Alternatively, you can set the default Converter(s) to use for any implicit |Stim| conversion at a package-wide level, via the config.default_converters attribute. By default, this is something like:

default_converters = {
    'AudioStim->TextStim': ('IBMSpeechAPIConverter', 'WitTranscriptionConverter'),
    'ImageStim->TextStim': ('GoogleVisionAPITextConverter', 'TesseractConverter')
}

Here, each entry in the default_converters dictionary lists the Converter(s) to use, in order of preference. For example, the above indicates that any conversion between |ImageStim| and |TextStim| should first try to use the |GoogleVisionAPITextConverter|, and then, if that fails (e.g., because the user has no Google Cloud Vision API key set up), fall back on the |TesseractConverter|. If all selections specified in the config fail, pliers will still try to use any matching Converters it finds, but you'll lose the ability to control the order of selection.
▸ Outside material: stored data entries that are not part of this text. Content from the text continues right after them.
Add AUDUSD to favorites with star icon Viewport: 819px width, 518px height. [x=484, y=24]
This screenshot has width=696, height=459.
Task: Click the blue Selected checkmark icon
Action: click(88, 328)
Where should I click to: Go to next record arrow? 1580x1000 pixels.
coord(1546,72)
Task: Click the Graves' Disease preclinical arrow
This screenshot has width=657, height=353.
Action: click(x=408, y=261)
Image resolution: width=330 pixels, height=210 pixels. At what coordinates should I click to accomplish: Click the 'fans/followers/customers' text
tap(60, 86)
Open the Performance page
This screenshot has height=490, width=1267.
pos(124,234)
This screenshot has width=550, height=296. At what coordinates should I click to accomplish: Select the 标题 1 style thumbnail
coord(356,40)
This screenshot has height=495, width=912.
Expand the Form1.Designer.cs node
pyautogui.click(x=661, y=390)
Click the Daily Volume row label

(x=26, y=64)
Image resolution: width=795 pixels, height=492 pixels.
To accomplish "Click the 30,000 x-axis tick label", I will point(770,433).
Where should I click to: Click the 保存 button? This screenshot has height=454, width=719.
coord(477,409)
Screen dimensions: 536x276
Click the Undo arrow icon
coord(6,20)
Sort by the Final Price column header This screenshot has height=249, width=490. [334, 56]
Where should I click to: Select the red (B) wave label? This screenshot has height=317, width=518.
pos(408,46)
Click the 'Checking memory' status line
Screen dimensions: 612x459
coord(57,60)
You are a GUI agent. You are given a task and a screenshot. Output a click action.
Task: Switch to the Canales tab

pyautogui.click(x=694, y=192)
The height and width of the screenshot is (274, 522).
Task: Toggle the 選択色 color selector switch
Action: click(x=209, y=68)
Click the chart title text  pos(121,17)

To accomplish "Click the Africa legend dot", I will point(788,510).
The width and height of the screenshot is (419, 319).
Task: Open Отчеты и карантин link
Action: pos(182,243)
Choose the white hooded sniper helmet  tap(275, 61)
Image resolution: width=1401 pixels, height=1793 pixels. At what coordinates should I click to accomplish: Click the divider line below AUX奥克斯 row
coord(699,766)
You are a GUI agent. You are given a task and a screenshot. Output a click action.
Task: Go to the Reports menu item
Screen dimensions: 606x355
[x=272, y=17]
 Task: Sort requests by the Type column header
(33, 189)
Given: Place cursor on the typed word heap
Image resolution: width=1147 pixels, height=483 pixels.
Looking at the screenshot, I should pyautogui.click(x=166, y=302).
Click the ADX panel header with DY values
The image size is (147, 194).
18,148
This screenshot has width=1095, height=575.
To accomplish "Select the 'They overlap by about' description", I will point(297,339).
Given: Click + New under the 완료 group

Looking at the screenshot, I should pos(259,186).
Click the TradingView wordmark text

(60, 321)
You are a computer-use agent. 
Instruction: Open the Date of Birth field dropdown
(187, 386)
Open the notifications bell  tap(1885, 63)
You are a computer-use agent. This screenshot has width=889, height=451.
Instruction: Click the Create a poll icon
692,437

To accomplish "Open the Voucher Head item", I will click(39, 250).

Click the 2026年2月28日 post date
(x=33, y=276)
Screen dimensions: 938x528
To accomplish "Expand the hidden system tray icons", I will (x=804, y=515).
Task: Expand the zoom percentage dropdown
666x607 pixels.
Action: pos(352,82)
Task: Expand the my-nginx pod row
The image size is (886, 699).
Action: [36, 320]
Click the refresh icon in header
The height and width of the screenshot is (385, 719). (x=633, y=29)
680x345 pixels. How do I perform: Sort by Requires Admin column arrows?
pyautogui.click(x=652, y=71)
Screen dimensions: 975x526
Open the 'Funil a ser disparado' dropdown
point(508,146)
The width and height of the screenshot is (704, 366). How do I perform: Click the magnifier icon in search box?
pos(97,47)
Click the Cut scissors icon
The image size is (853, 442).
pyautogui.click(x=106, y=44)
Second, because many Converters call API-based services, if you're going to rely on implicit conversion, you should make sure that any API keys you might need are properly set up as environment variables in your local environment, seeing as you're not going to be able to pass those keys to the Converter as initialization arguments. For example, by default, pliers uses the IBM Watson API for speech-to-text conversion (i.e., when converting an |AudioStim| to a |ComplexTextStim|). But since you won't necessarily know this ahead of time, you won't be able to initialize the Converter with the correct credentials--i.e., by calling :py:`IBMSpeechAPIConverter(username='my_username', password='my_password')`. Instead, the Converter will get initialized without any arguments (:py:`IBMSpeechAPIConverter()`), which means the initialization logic will immediately proceed to look for IBM_USERNAME and IBM_PASSWORD variables in the environment, and will raise an exception if at least one of these variables is missing. So make sure as many API keys as possible are appropriately set in the environment. You can read more about this in the API keys section.

List of Converter classes

Pliers currently implements the following |Converter| classes:

.. currentmodule:: pliers.converters

.. autosummary::
        :toctree: generated/
  :template: _class.rst

        ComplexTextIterator
        ExtractorResultToSeriesConverter
        IBMSpeechAPIConverter
        GoogleSpeechAPIConverter
        GoogleVisionAPITextConverter
        MicrosoftAPITextConverter
        RevAISpeechAPIConverter
        TesseractConverter
        VideoFrameCollectionIterator
        VideoFrameIterator
        VideoToAudioConverter
        VideoToComplexTextConverter
        VideoToTextConverter
        WitTranscriptionConverter
  ExtractorResultToSeriesConverter

Filters

A :py:`Filter` is a kind of |Transformer| that returns an object of the same |Stim| class as its input. Filters can be used for tasks like image or audio filtering, text tokenization or sanitization, and many other things. The defining feature of a |Filter| class is simply that it must return a |Stim| of the same type as the input passed to the :py:`.transform()` method (e.g., passing in an |ImageStim| and getting back another, modified, |ImageStim|).

List of Filter classes

Pliers currently implements the following |Filter| classes:

.. currentmodule:: pliers.filters

.. autosummary::
        :toctree: generated/
        :template: _class.rst

        AudioTrimmingFilter
        FrameSamplingFilter
        ImageCroppingFilter
        LowerCasingFilter
        PillowImageFilter
        PunctuationRemovalFilter
        TemporalTrimmingFilter
        TokenizingFilter
        TokenRemovalFilter
        VideoTrimmingFilter
        WordStemmingFilter
  AudioResamplingFilter

Iterable-aware transformations

A useful feature of the |Transformer| API is that it's inherently iterable-aware: every pliers |Transformer| (including all Extractors, Converters, and Filters) can be passed an iterable (specifically, a list, tuple, or generator) of |Stim| objects rather than just a single |Stim|. The transformation will then be applied independently to each |Stim|.